Hash function http://mxr.mozilla.org/mozilla/source/netwerk/cache/src/nsDiskCacheDevice.cpp#240 that is used in mozilla code a lot is really weak and collisions are quite common.

$ ./hashit "ABA/xxx.aba"
8ffac222
$ ./hashit "XyZ/xxx.xYz"
8ffac222
$ ./hashit "CSS/xxx.css"
8ffac222
$ ./hashit "JPG/xxx.jpg"
8ffac222


$ ./hashit modules_newsfeeds/MenuBar/MenuBar.css
15c23729
$ ./hashit modules_newsfeeds/ListBar/ListBar.css
15c23729

$ ./hashit modules_newsfeeds/MenuBar/MenuBar.js
a15c23e5
$ ./hashit modules_newsfeeds/ListBar/ListBar.js
a15c23e5


IMHO the hash function should be changed.
Comment 6 benc 2008-07-20 08:28:55 PDT
Michal: that is very interesting.
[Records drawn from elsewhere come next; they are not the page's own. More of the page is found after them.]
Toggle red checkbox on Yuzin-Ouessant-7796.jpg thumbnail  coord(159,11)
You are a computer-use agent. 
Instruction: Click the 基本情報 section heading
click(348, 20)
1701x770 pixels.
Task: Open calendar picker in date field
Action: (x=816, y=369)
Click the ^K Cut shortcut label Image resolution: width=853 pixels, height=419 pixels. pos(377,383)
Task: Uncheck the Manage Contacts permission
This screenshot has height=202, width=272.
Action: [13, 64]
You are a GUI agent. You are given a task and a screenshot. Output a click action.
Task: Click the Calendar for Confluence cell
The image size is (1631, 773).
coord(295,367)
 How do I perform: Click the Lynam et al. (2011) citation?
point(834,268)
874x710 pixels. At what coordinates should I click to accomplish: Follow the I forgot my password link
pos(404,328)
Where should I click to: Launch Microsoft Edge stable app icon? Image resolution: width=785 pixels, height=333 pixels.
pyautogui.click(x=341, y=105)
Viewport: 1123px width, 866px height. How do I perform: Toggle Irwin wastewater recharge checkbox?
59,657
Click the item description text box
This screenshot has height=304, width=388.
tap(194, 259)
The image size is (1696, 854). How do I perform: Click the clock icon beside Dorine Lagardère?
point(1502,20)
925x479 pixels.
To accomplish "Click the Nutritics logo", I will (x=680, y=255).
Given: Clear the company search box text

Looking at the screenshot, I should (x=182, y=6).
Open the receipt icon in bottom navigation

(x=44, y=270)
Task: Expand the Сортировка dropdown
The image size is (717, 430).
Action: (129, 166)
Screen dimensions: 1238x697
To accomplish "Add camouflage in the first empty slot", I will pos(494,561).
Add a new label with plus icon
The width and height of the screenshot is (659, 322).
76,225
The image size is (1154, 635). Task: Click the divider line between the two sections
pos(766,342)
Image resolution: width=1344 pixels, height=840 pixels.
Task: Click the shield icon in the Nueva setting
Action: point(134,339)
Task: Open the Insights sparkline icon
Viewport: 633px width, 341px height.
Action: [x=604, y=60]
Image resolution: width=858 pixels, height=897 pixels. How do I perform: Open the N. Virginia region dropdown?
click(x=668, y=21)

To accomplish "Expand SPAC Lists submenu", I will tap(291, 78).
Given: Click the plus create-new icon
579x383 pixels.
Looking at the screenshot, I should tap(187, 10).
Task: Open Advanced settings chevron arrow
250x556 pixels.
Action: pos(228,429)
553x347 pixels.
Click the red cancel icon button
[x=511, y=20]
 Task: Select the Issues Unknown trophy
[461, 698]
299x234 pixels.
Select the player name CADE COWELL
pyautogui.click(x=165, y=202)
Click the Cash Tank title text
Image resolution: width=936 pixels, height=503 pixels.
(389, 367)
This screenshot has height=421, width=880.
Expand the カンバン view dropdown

Can you update the summary?
Comment 7 Boris Zbarsky [:bz] (TPAC) 2008-07-20 18:37:52 PDT
We've run into issues with collisions in this hash function before.  Changing it sounds like a great idea.
Comment 8 Michal Novotny (:michal) 2008-08-07 14:58:58 PDT
*** Bug 338190 has been marked as a duplicate of this bug. ***
Comment 9 Michal Novotny (:michal) 2008-08-11 05:43:46 PDT
(In reply to comment #7)
> We've run into issues with collisions in this hash function before.  Changing
> it sounds like a great idea.
> 

I've done some search and this hash function seems quite good for this purpose:

http://burtleburtle.net/bob/hash/evahash.html

What do you think?
Comment 10 Boris Zbarsky [:bz] (TPAC) 2008-08-19 20:47:51 PDT
Sorry it took me so long to reply; I was out for a week.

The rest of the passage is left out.